Si è tenuto ieri, presso il Golf Club Le Robinie, un incontro dedicato ai temi della digitalizzazione, della cybersecurity e dell’intelligenza artificiale.

L’evento ha riunito imprenditori, professionisti ed esperti per un confronto sulle opportunità e sulle sfide legate alla trasformazione digitale.

Nel corso dell’incontro ho avuto il piacere di intervenire, tra i relatori presenti, per un approfondimento sugli aspetti legali e di compliance connessi all’utilizzo delle nuove tecnologie, con particolare attenzione alla necessità per le organizzazioni di sviluppare modelli organizzativi capaci di coniugare efficienza, sicurezza e tutela dei diritti.

La trasformazione digitale che stiamo vivendo non è, infatti, soltanto un’evoluzione tecnologica, ma coinvolge profondamente il modo in cui le aziende assumono decisioni, organizzano i propri processi e gestiscono le informazioni su cui tali processi si fondano.

In questo scenario, diventa fondamentale garantire un adeguato controllo sui dati trattati, soprattutto quando si tratta di dati personali. Una corretta impostazione richiede innanzitutto una mappatura dei trattamenti, delle modalità operative e delle soluzioni tecnologiche utilizzate, al fine di procedere a una classificazione e a una valutazione dei rischi, anche alla luce del nuovo quadro normativo in materia di intelligenza artificiale.

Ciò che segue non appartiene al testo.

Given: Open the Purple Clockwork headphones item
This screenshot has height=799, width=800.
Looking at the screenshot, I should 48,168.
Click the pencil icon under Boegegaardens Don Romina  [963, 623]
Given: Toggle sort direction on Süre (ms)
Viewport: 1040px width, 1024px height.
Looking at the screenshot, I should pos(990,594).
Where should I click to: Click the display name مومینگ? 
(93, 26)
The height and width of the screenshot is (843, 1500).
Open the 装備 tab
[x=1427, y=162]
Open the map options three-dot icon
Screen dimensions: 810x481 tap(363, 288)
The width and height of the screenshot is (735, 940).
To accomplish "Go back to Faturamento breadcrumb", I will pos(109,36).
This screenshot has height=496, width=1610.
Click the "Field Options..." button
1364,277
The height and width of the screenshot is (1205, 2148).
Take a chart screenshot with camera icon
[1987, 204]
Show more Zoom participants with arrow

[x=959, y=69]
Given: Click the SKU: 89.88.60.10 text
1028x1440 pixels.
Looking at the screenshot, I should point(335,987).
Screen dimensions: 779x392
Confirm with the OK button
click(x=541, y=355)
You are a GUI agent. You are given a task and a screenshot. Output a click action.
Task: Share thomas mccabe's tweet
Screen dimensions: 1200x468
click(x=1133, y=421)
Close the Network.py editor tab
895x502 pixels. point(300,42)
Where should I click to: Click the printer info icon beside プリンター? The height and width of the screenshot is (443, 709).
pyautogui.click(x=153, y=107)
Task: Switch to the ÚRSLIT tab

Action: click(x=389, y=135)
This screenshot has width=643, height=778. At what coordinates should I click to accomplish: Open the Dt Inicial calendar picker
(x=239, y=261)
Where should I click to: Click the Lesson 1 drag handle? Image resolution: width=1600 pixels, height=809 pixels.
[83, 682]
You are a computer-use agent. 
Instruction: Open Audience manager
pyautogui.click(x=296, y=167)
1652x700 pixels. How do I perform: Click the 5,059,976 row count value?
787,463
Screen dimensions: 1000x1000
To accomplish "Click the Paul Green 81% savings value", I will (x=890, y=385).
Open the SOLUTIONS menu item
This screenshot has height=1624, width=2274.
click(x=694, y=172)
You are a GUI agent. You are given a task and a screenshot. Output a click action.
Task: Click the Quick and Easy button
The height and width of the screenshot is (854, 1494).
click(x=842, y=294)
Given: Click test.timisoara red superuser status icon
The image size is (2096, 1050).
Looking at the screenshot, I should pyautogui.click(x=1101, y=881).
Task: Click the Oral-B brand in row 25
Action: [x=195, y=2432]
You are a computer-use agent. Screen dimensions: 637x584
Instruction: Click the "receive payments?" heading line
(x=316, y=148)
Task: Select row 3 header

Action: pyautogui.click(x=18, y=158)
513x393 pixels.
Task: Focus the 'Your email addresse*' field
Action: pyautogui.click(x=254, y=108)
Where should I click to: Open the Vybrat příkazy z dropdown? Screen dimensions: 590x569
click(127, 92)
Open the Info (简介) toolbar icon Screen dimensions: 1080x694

L’utilizzo di strumenti di AI, infatti, offre importanti opportunità, ma introduce anche nuovi possibili rischi, come fenomeni discriminatori, processi decisionali non sufficientemente trasparenti, risultati inesatti o fuorvianti.

Per questo occorrono adeguate misure di sicurezza, supervisione umana, trasparenza e informazione, oltre a specifiche valutazioni di impatto e attività di monitoraggio continuo. In particolare, per gli strumenti qualificabili come ad alto rischio, come quelli che impattano sulle decisioni nell’ambito del rapporto di lavoro con il personale, diventa essenziale assicurare il rispetto degli obblighi previsti dalla normativa e garantire che il sistema rimanga sempre sotto controllo, verificabile e tracciabile.

La domanda che dobbiamo porci non è soltanto: “che cosa può fare questa tecnologia?”, ma anche e soprattutto: “quali garanzie dobbiamo costruire affinché questa tecnologia sia affidabile, sicura e rispettosa dei diritti delle persone?”

La compliance non deve essere vista come un elemento di ostacolo all’innovazione, ma come una componente essenziale per renderla sostenibile e responsabile. Il rispetto delle regole consente, infatti, non solo di ridurre il rischio di sanzioni o conseguenze negative per l’organizzazione, ma anche di creare le condizioni per un utilizzo degli strumenti digitali e dell’intelligenza artificiale realmente efficace, sicuro e rispettoso dei valori fondamentali.

La vera sfida, oggi, è quella di poter dimostrare che l’innovazione è stata progettata, implementata e utilizzata in modo responsabile, con una piena consapevolezza delle opportunità e dei i rischi che le nuove tecnologie portano con sé.